Корытце упало, и Наталка, чтоб не упасть, схватилась за сруб. А Чуйман почему-то сплюнул и шмякнул тыквой так, что она разлетелась вдребезги.

А в улочке уже стоял железный грохот. Он нарастал и нарастал, переходя в рев, в гром, от которого звенели оконные стекла и густо сыпались в саду ранеты. Над частоколом мелькнуло что-то темное, заскрежетал металл, и вдруг затрещали ворота, огромное серое чудище с красными звездами на броне подмяло их, влетело на широкий двор.

Чуйман и Наталка не успели и опомниться, а Канашка проворно вскарабкался на бревна, как испуганный кот.

Танк взревел и смолк, точно захлебнулся дымом, целую тучу которого он выпустил из патрубков. Что-то тихо цокнуло внутри его, и из открытого люка вылез Иван. В шлеме, в новенькой гимнастерке без погон, подпоясанный брезентовым ремнем. Он ступил на броню и спрыгнул на землю. Губы его были сурово сжаты, в глазах горел огонь решимости. Ближе всех к нему был Канашка — Наталку совсем заслонил танк, Чуйман стоял далеко, — и, наверное, поэтому Иван спросил именно у него:

— Где она?

Канашка глянул в конец двора, но там не было никого, он почему-то засуетился, полез в карман, вынул небольшой листок гербовой бумаги, держал перед собой, словно хотел защититься им.
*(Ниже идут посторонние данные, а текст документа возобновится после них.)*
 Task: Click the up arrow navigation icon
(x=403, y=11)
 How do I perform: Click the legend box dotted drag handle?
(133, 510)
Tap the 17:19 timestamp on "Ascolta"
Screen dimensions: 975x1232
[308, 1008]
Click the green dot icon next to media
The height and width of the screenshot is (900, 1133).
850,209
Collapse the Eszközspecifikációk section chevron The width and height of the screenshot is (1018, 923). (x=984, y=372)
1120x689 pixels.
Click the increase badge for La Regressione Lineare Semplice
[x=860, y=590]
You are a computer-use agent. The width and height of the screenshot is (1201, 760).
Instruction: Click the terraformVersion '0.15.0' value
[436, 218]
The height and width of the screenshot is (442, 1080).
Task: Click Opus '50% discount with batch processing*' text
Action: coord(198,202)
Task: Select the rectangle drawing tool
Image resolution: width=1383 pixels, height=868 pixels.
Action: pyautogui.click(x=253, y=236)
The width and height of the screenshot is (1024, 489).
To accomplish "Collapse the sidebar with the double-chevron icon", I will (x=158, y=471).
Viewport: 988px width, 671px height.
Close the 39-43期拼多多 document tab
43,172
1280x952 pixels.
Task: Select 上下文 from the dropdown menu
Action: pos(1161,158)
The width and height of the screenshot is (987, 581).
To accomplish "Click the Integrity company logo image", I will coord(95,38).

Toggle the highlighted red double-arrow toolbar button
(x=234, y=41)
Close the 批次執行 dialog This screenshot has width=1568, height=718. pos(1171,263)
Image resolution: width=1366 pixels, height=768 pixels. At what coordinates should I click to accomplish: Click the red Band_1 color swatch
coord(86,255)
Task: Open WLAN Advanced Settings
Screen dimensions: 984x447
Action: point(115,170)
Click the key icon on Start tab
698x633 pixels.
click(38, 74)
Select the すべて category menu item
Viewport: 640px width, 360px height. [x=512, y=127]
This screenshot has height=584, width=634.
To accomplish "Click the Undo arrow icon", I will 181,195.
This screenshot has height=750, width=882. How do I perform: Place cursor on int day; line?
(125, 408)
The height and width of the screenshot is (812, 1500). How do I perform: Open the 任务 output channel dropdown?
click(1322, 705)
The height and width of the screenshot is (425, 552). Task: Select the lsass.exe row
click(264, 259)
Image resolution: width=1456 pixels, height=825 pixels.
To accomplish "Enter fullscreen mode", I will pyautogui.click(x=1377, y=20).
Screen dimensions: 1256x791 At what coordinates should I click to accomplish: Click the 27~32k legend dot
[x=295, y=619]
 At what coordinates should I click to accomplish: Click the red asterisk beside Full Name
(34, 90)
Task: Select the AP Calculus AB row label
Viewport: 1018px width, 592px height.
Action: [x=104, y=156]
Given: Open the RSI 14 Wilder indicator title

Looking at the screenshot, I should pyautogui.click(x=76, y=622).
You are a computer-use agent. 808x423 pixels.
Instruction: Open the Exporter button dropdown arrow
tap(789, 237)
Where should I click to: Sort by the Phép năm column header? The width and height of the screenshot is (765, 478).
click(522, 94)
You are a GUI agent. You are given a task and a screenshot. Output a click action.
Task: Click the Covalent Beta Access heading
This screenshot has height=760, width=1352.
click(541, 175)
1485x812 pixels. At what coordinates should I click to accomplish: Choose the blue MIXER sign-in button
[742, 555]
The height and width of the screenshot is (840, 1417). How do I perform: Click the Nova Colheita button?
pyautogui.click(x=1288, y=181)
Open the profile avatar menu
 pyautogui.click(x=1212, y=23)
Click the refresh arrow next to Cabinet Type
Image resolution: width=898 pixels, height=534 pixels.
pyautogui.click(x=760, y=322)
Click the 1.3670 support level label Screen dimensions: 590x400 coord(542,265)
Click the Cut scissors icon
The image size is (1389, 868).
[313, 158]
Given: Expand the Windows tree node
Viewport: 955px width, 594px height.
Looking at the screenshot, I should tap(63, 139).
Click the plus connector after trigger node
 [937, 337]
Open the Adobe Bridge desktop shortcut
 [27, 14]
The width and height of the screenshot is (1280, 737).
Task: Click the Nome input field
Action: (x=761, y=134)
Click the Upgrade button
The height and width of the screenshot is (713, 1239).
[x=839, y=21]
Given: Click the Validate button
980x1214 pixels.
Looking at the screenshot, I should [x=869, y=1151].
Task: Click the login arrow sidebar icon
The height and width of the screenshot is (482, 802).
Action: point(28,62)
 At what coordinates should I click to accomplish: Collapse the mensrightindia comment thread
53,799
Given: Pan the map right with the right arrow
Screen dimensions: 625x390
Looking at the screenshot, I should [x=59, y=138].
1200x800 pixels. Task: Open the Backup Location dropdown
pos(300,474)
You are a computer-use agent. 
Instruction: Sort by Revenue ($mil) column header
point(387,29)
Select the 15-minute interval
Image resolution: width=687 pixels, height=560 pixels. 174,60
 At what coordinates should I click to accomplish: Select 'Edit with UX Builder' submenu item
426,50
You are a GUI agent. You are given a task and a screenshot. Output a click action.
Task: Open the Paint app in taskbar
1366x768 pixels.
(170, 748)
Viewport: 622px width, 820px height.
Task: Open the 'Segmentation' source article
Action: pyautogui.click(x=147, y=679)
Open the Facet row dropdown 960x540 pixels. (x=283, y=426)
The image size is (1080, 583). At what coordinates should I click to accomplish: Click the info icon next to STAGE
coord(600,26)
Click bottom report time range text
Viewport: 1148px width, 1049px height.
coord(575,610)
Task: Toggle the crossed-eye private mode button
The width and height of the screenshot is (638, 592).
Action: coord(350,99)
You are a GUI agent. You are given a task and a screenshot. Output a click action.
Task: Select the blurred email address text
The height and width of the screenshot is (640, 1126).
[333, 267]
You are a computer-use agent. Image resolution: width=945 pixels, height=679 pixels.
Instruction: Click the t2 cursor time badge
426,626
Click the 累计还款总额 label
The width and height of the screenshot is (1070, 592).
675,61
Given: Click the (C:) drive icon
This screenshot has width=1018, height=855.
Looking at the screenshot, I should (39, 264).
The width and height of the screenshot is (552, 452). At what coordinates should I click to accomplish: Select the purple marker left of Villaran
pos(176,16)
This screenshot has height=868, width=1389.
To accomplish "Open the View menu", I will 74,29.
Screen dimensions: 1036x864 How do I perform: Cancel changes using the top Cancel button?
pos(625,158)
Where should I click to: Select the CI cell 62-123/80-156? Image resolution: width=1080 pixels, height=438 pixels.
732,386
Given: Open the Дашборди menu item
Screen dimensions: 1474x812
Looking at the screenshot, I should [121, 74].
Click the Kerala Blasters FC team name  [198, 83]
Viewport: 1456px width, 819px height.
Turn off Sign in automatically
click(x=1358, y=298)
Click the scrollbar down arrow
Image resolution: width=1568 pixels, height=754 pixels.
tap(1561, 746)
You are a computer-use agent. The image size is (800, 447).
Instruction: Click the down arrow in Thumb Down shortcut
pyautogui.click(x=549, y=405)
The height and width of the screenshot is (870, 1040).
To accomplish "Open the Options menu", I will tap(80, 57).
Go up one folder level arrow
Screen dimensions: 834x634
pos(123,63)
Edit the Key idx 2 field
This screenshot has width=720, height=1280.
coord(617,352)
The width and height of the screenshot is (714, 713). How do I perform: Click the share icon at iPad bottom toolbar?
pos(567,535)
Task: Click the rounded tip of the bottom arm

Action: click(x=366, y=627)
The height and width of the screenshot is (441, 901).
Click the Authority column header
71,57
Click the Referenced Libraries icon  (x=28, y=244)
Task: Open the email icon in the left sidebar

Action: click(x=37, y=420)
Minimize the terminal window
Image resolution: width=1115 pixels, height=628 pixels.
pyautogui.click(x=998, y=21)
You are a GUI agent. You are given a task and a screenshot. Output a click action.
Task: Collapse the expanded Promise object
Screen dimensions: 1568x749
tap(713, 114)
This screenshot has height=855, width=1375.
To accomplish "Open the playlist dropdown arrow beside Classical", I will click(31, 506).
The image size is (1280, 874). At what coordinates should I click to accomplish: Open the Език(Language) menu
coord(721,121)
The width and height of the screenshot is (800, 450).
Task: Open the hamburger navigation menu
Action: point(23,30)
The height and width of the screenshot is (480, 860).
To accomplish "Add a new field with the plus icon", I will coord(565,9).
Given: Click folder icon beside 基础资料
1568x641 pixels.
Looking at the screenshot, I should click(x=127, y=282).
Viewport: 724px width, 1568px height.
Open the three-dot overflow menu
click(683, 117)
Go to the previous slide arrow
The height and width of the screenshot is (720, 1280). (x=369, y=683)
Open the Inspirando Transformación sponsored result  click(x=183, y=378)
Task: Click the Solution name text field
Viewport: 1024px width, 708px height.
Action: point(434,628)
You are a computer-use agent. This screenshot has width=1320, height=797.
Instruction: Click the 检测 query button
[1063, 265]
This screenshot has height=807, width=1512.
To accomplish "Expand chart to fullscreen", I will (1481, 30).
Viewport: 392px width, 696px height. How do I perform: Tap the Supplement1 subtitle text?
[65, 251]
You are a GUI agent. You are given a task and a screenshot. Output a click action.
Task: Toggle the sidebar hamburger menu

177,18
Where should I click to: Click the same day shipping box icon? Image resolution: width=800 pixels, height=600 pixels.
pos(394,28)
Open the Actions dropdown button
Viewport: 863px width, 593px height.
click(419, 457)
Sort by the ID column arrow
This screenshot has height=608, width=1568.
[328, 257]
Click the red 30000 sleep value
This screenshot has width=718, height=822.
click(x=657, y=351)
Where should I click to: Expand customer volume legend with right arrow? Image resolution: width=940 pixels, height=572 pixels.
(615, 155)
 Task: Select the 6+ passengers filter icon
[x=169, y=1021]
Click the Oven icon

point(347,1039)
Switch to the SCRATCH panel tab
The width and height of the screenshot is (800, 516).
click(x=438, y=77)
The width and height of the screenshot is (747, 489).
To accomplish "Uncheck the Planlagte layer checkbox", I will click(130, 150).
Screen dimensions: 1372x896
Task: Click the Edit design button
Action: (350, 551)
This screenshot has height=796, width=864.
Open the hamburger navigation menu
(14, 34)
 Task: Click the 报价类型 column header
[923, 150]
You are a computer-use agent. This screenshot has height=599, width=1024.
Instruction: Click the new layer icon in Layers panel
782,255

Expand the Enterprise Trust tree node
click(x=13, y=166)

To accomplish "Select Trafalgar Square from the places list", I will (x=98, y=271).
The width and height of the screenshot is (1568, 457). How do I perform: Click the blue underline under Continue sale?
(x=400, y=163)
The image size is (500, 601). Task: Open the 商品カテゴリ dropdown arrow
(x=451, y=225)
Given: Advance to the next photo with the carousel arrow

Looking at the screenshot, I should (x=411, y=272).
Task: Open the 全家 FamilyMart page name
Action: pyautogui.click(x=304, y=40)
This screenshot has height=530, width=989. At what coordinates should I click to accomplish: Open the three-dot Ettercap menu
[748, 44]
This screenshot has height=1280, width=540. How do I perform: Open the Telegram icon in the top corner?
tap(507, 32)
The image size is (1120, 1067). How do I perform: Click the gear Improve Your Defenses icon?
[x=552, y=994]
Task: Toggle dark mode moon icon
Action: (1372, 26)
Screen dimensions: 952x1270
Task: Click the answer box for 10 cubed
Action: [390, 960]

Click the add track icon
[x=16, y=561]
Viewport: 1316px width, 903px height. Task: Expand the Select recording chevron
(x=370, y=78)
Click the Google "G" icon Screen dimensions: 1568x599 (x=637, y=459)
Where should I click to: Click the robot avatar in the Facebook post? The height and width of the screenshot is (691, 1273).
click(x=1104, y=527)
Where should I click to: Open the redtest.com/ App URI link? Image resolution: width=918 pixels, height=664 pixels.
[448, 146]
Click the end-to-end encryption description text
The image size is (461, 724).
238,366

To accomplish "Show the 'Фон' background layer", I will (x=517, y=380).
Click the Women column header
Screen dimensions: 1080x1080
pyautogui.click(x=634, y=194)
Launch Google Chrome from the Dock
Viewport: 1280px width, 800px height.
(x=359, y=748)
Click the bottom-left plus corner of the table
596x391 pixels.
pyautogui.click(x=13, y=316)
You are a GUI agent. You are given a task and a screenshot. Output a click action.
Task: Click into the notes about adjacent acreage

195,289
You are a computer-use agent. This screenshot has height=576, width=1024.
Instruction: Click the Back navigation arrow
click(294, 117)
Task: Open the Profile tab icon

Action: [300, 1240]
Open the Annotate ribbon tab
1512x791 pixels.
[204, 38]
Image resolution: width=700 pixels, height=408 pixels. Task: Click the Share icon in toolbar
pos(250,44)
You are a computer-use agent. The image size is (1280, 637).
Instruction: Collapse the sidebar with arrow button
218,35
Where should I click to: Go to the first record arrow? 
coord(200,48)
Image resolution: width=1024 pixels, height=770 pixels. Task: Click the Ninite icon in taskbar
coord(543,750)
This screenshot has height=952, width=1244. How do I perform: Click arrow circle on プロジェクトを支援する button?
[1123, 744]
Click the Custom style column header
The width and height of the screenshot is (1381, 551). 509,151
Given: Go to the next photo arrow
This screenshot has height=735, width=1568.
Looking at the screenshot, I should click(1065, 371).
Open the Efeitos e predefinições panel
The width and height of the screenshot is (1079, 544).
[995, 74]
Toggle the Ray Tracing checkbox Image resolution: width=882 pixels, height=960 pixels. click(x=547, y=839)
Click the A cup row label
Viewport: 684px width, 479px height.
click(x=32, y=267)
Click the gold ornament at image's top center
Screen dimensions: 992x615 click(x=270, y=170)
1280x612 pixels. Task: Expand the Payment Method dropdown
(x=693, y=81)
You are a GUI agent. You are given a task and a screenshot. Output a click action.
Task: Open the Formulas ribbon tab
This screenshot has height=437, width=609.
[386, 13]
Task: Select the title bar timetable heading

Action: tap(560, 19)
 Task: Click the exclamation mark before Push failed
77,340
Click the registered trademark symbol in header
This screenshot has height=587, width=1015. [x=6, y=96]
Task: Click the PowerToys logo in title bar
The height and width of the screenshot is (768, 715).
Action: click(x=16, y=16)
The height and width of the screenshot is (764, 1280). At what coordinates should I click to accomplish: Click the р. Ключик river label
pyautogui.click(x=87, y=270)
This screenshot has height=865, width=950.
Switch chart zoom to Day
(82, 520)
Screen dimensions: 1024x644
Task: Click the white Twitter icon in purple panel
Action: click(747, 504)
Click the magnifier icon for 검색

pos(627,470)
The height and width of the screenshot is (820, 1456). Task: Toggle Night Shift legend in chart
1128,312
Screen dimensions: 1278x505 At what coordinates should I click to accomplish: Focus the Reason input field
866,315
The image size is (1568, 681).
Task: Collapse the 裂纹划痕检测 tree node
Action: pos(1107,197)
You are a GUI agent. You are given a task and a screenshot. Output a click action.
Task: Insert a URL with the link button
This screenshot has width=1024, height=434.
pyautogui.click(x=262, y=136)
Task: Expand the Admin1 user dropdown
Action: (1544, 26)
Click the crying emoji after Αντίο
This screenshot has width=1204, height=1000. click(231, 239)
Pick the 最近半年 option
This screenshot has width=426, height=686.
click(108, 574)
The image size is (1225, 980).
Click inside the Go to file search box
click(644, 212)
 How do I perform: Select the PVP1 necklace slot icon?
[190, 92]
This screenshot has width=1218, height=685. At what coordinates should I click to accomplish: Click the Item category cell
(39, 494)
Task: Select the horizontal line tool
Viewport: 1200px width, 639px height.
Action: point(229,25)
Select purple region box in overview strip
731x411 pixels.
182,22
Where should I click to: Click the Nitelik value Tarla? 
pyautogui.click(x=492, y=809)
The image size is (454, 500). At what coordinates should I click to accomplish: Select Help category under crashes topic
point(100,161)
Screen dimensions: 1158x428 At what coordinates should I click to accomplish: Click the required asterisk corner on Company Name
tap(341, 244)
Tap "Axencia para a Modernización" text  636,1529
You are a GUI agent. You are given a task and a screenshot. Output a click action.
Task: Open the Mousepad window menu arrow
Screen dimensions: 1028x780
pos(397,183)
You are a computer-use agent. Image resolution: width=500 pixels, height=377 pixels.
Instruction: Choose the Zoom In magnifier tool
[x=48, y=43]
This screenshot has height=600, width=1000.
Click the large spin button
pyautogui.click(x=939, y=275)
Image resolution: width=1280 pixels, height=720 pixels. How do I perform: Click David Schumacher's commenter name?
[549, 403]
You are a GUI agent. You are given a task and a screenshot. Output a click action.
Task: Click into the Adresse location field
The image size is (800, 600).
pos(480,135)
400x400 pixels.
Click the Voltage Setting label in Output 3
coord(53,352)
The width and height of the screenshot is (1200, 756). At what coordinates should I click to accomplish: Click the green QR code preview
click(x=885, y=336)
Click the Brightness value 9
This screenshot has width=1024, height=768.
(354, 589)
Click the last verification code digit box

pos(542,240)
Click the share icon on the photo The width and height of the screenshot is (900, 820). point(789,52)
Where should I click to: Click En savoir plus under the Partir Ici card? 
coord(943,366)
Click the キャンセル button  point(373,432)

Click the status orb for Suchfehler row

Иван, ничего не понимая, смотрел на Канашку.

И в этот миг заголосила Наталка. Повисла на плетне, и плакала, и рыдала, и причитала сквозь всхлипыванье:

— Ой, Иван! Ой, Иван!

Эти слова входили в Ивана, как тонкий длинный нож. Входили медленно, еще не дошли до сердца, но он уже ощущал ледяной холодок, чувствовал, как что-то оборвалось в груди и поплыло куда-то вниз, забирая с собой все, чем жил все эти годы, с чем шел сквозь огонь, муки, смерть. Это было страшнее, чем когда он истекал кровью на белом снегу, когда медленно умирал под немецким фургоном, когда били по броне танка болванки.

Там, на пастбище, мальчики сказали ему о Марийкином замужестве. Но он воспринял его как трагическую случайность, как страшную ошибку, когда девушке уже все равно за кого выходить, с кем жить. Он испытывал чувство жертвенности, а вместе с тем какое-то жестокое наслаждение от осознания вины, страшной ошибки, раскаяния, с какими встретят его Марийка и Василь. Он нес в сердце кровавую муку и мучительное прощение. Но теперь рыдание Наталки подсказывало, что, кроме ошибки, случайности, было еще что-то, чего он не мог назвать даже в мыслях, во что боялся верить. И — должен был верить. Серый едкий туман поплыл у него перед глазами, а сквозь тот туман — такой знакомый и сразу ставший чужим двор, две склоненные фигуры. А в горле что-то запекло — горячее, мучительное, и горячим, душным стал воздух, он едва не захлебнулся им. Наверное, потому и стоял долго молча и походил в своей неподвижности на сожженное молнией, обгоревшее дерево.

— Ой, Иван! — снова запричитала Наталка.

И, наверное, от этого крика Иван поднял голову. И вдруг губы его повело в сторону, точно свело судорогой, и судорогой свело плечи, он повернулся и тяжело, кособоко зашагал к танку. Схватился за скобу, сорвался, схватился снова, наконец ступил на броню и медленно, держась рукой за левое плечо, опустился в танк.